SB-271046 is a selective and orally active 5-HT6 receptor antagonist.

5-HT6 belongs to GPCR which stimulates adenylate cyclase via Gs, which cloned from rat striatum.

SB-271046 substituted [125I]-SB-258585 and [3H]-LSD from human 5-HT6 receptors which recombinantly expressed in HeLa cells in vitro (pKi 8.92 and 9.09 respectively). SB-271046 also transfered [125I]-SB-258585 from human caudate putamen and rat and pig striatum membranes (pKi 8.81, 9.02 and 8.55 respectively). By 5-HT alone or after increasing concentrations of SB-271046 (10, 30, 100 and 300 nM) stimulates adenylyl cyclase activity in HeLa cells stably expressing human 5-HT6 receptors. [1]

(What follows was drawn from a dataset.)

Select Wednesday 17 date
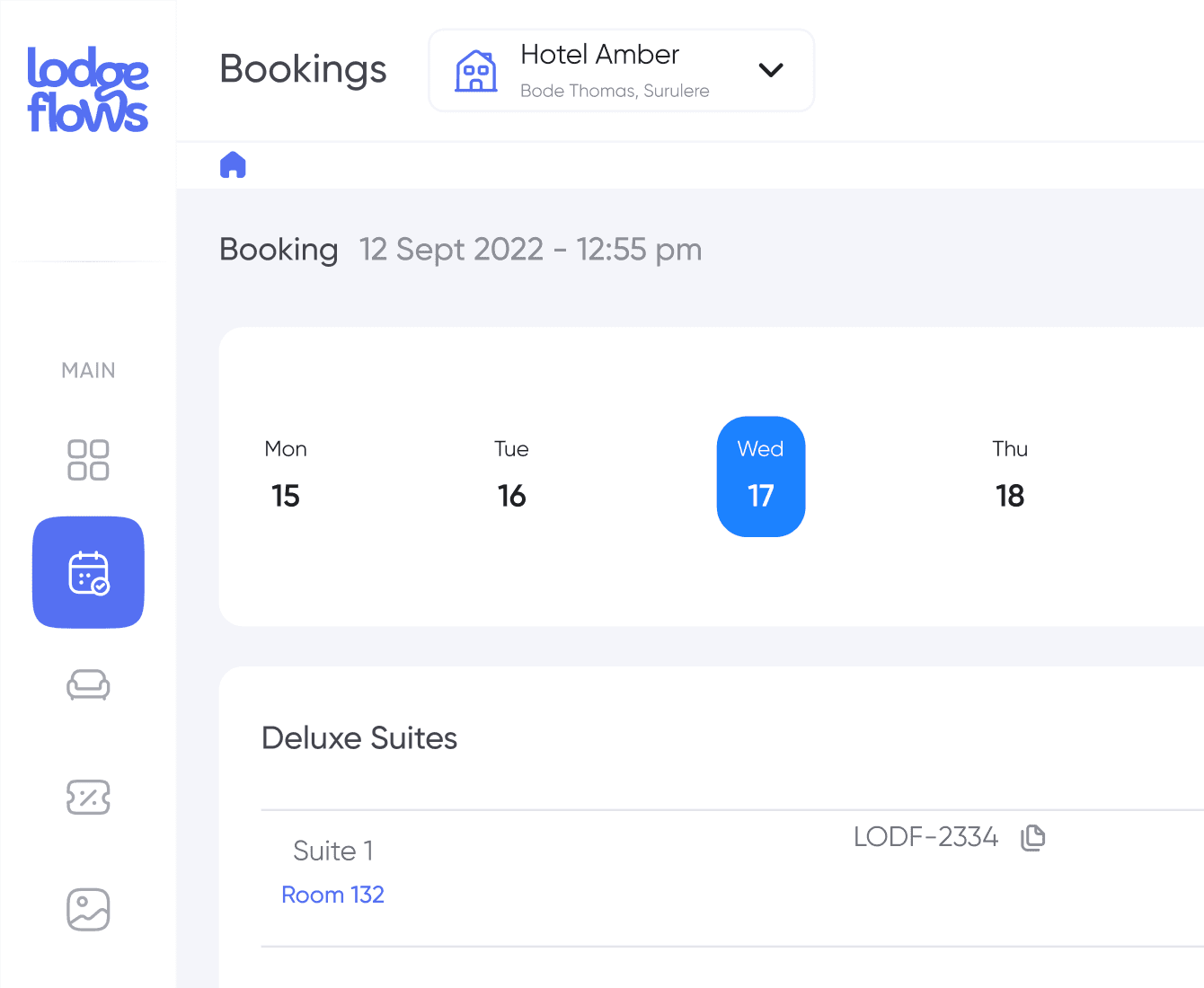The image size is (1204, 988). pos(760,476)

The affinities of SB-271046 in human (pKi 8.81), pig (pKi 8.55) and rat (pKi 9.02) were similar suggesting a lack of species differences in 5-HT6 receptor for this given ligand. SB-271046 has greater than 200 fold selectivity over 69 other receptor, enzyme and binding sites, containing all other 5-HT receptor subtypes tested. SB-271046 did not alter basal levels of 5-HT, DA and NA in either brain region. In contrast, administration of SB-271046 (10mg.kg-1s.c.) produced an important and tetrodotoxin-dependent acceleration in extracellular levels of both glutamate and aspartate within the frontal cortex, reaching maximum values of 375.482.3 and 215.362.1% of preinjection values, respectively. [2]

References:
1.  Characterization of SB-271046: a potent, selective and orally active 5-HT(6) receptor antagonist. Br J Pharmacol. 2000 Aug;130(7):1606-12.
2.  In vivo effects of the 5-HT(6) antagonist SB-271046 on striatal and frontal cortex extracellular concentrations of noradrenaline, dopamine, 5-HT, glutamate and aspartate. Br J Pharmacol. 2000 May;130(1):23-6.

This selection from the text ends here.